[Data for processing Boundary: Start]

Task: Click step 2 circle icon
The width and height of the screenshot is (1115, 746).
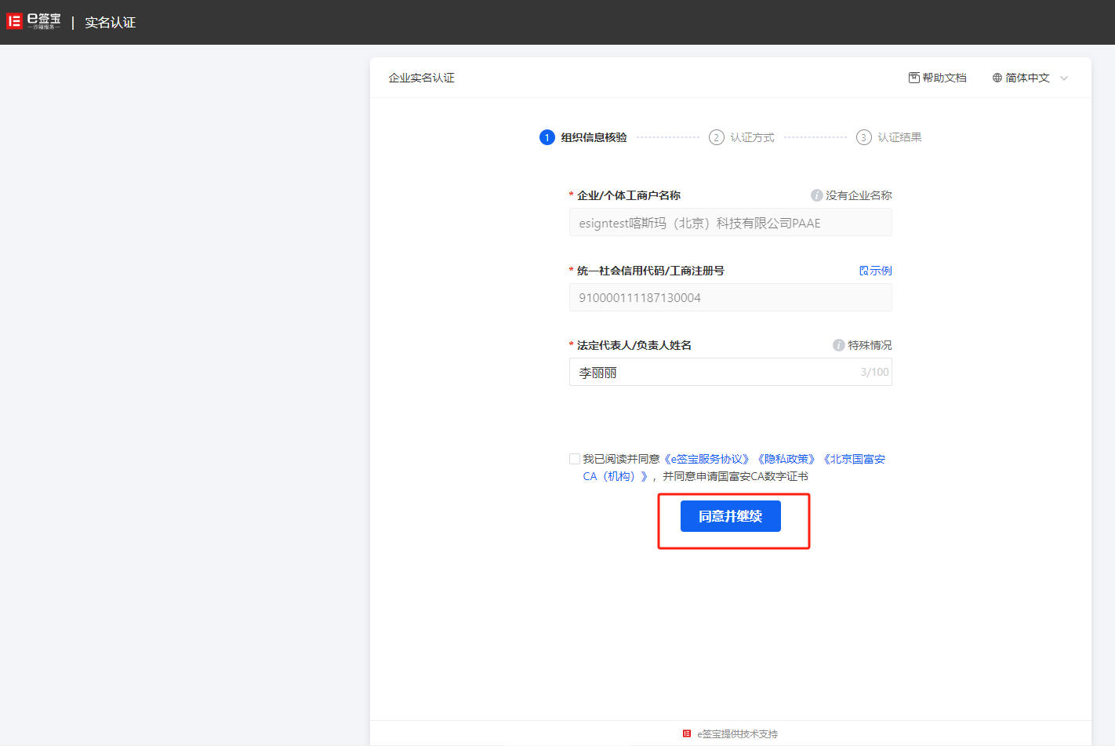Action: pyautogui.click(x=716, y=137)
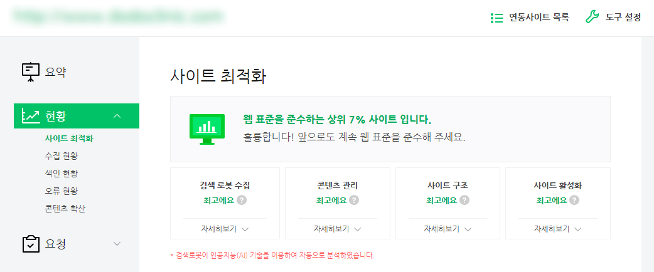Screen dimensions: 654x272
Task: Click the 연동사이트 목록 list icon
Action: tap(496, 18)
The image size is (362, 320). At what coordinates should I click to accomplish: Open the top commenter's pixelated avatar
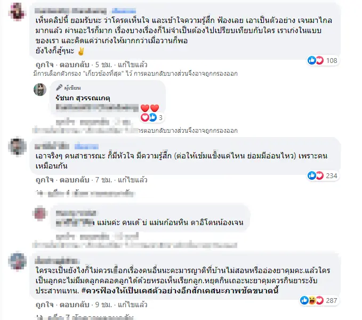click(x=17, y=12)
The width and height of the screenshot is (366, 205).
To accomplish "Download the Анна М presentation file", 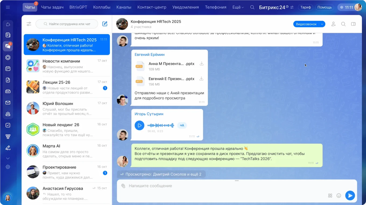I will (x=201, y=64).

[Data for processing Boundary: End]

Quote the records above exactly, from the first line through the line containing "The width and height of the screenshot is (366, 205).", and leave out the pictures.

## Solved problem
Task: Click step 2 circle icon
The width and height of the screenshot is (1115, 746).
Action: pyautogui.click(x=716, y=137)
Screen dimensions: 654x272
Task: Click the 연동사이트 목록 list icon
Action: tap(496, 18)
The image size is (362, 320). At what coordinates should I click to accomplish: Open the top commenter's pixelated avatar
click(x=17, y=12)
The width and height of the screenshot is (366, 205).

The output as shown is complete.